▸ GOAL
Collect each line in the listing below that contains "width", and write those lines out in the order they appear.

▸ RECORDS FOR PROCESSING
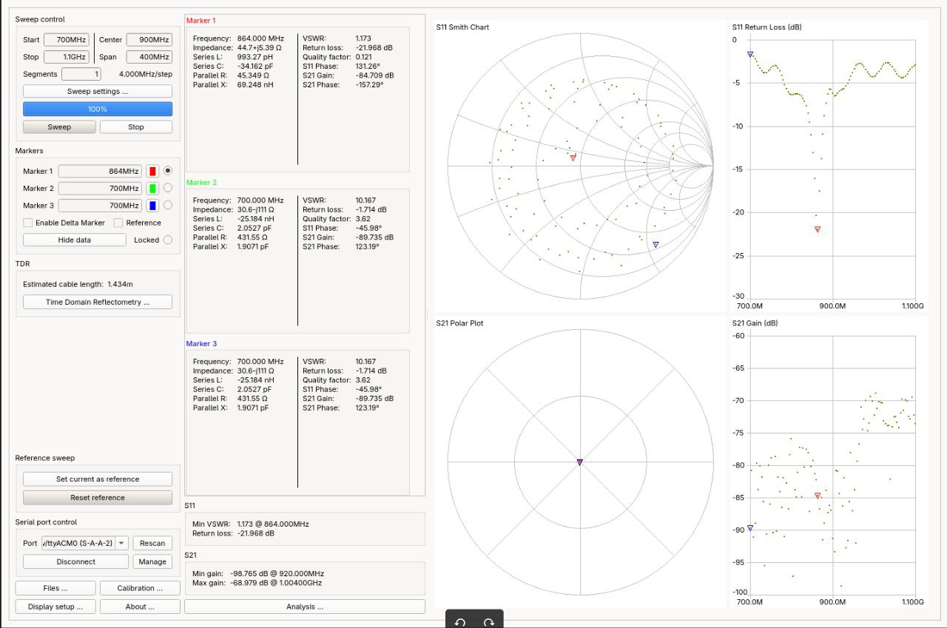Open Sweep settings dialog
947x628 pixels.
[x=98, y=91]
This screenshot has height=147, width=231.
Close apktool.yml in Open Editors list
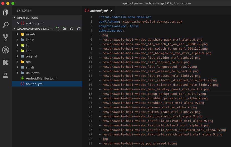pyautogui.click(x=18, y=23)
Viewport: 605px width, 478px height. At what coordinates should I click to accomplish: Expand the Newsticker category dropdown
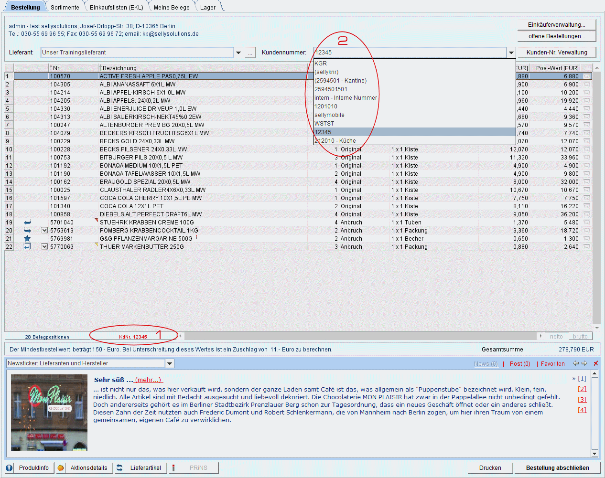coord(170,364)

▸ RESULT BELOW
This screenshot has height=147, width=231.
Viewport: 605px width, 478px height. At what coordinates should I click to accomplish: Expand the Newsticker category dropdown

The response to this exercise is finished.